Requests:
1/ According to the text on the Battle of Prunaru, on what date was Falkenhayn's 9th Army placed under Mackensen's overall command?
2/ Pick up the account of the Battle of Prunaru after its last sentence and carry it forward.

## BEGIN Source document

The Battle of Prunaru was a military engagement between German and Romanian forces during the Romanian Campaign of World War I. It resulted in a tactical German victory, but following the heavy Romanian resistance the Germans halted after taking Prunaru. General Constantin Prezan's maneuver group checked the German forces in the region within two days, exposing the left flank of Field Marshal August von Mackensen's Danube Army.

Background
On 23 November, the 217th Division of the Danube Army was ferried across the Danube onto Romanian soil. On 27 November, General Erich von Falkenhayn's 9th Army linked up with Mackensen's Danube Army. Two days prior, on 25 November, Falkenhayn's 9th Army was subordinated to Mackensen's overall command, in order to unify the command of the Central Powers forces in Romania. The two armies could now converge on the Romanian capital, Bucharest. On 22 November, Prezan assumed command of a new Romanian southern army group, tasked with defending Bucharest.

## END Source document
## BEGIN Extracted data

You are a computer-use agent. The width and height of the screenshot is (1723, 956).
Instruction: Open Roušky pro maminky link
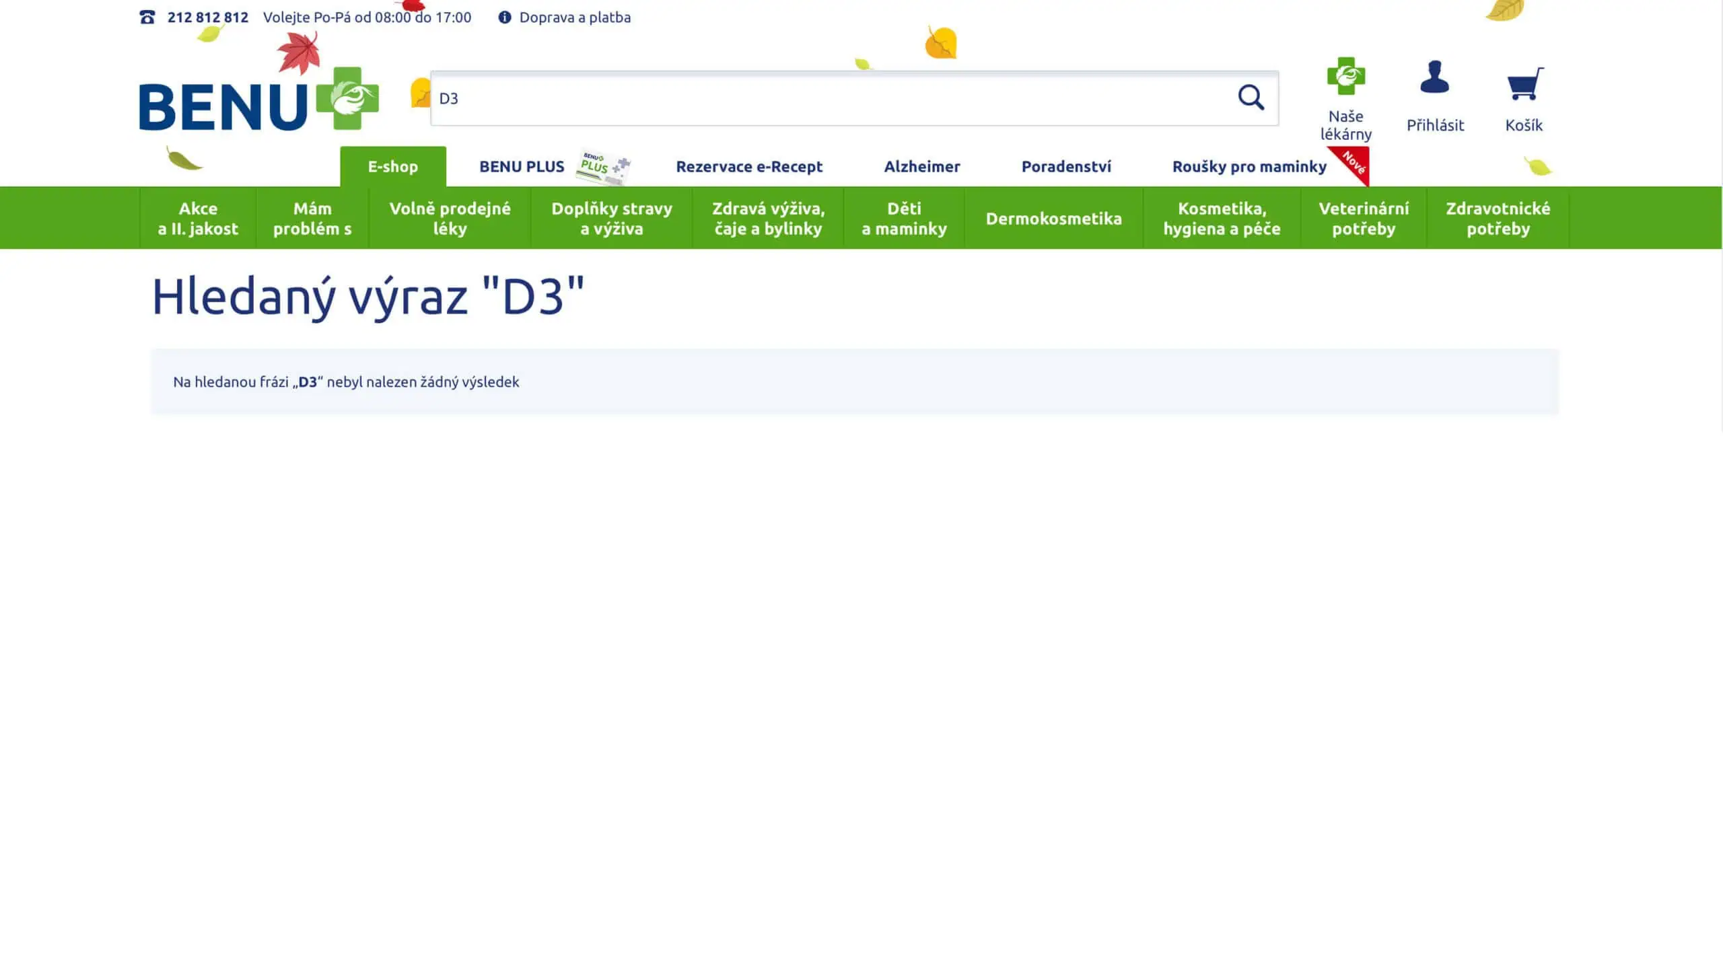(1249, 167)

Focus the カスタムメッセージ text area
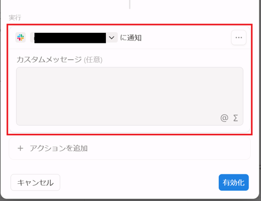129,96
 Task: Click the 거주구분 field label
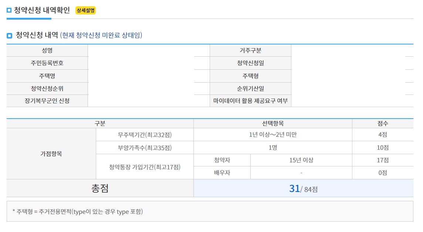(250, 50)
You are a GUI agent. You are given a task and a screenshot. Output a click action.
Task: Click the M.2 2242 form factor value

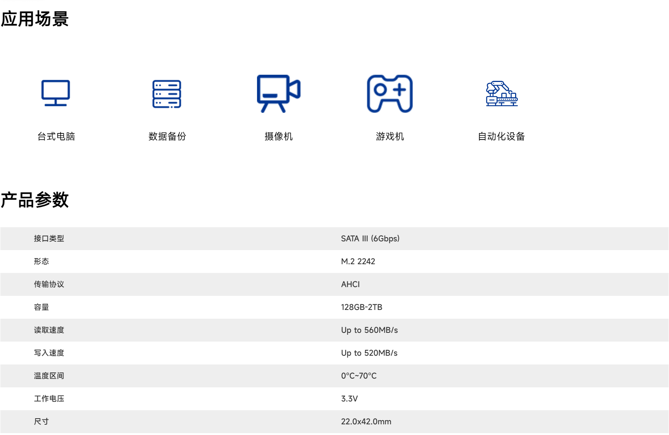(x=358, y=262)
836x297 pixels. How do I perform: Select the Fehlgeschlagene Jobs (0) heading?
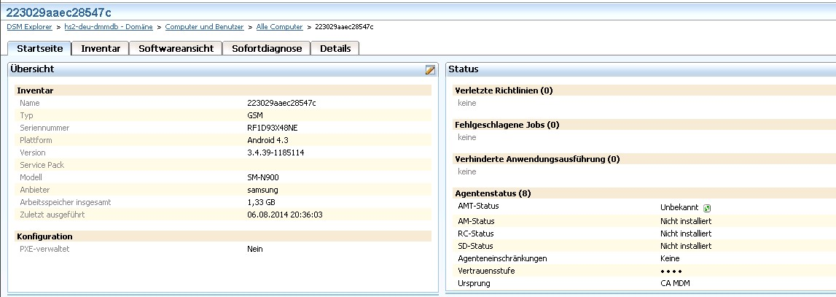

## END Extracted data

Answers below:
1/ 25 November

2/
Battle

On 28 November, the leading elements of the 217th Division encountered strong Romanian forces near the village of Prunaru. Only with the arrival of heavy artillery around noon were the Romanians driven back.

Aftermath
The German division captured 700 Romanians and 20 guns at Prunaru. However, the Romanian defence had succeeded: following the battle, the 217th Division halted. Although it moved some battalions to Naipu, these were checked by Prezan's maneuver group within two days. The left flank of the Danube Army had thus been exposed.

References

Battles of the Eastern Front (World War I)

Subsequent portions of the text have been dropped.